Esta expressão francesa surgiu, ao que se diz, pelo fato de que o pintor Ingres costumava tocar violão nas horas vagas, para relaxar, para desopilar (eita verbozinho horroroso). A pintura era seu ofício, sua profissão, a atividade na qual ele se sentia submetido às maiores pressões e às maiores cobranças. Dele todo mundo esperava sempre a próxima obra-prima. Mas quando sentava no terraço e sobraçava o violão, mestre Ingres ficava por ali, sem compromisso, bebericando um bordô e cantando seu “Frère Jacques”, ou sei lá que músicas se podia cantar ao violão na França do século 19.

Todo mundo precisa de uma atividade paralela feita à sombra, longe da atenção do público. Advogados que desenham, médicos que escrevem romances policiais, políticos que jogam golfe, futebolistas que tocam cavaquinho, professores que fazem teatro... Todo mundo precisa dessas duas coisas: uma profissão e um hobby. Ingres certamente não tocava violão tão bem quanto Paulinho Nogueira ou Luís Cambeba, mas tocava por puro e simples prazer, sem se sentir com a menor obrigação de ser um craque como eles. Einstein não tocava violino? Richard Feynman não tocava bongô?

O ideal seria fundir as duas coisas, porque muitas vezes a profissão oficial do indivíduo é cumprida a contragosto – pelo dinheiro, por um senso de obrigação social, ou porque o cara já criou para si todo um círculo profissional do qual não consegue escapar. Mas ser bem pago para fazer o que mais gosta é algo que qualquer indivíduo colocaria, em princípio, como um objetivo de vida.

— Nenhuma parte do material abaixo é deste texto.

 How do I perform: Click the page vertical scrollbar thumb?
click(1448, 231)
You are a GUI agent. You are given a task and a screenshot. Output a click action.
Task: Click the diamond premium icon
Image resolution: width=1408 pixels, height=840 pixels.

Ingres, por exemplo. Um dos seus quadros mais famosos é “A Banhista”, uma mulher seminua, de costas, sentada na beira de uma cama. O surrealista Man Ray criou uma foto retocada intitulada “O Violão de Ingres”, um brilhante trocadilho visual com tudo que comentei acima. (Ver em: http://angesetdemons.canalblog.com/images/violon_ingres.jpg. Ele mostra uma mulher nua, numa posição semelhante à da modelo de “A Banhista”, tendo desenhadas nas costas aquelas aberturas sinuosas em forma de “S” alongado que existem nos violinos, violoncelos e outros tipos de instrumentos de cordas, e que servem como uma espécie de guelras para a respiração sonora do instrumento. Um corpo em forma de violão; a mulher, a pintura, a fotografia e a música fundidas numa imagem única, onírica, absurda mas atraente, síntese inalcançável dos desejos contraditórios.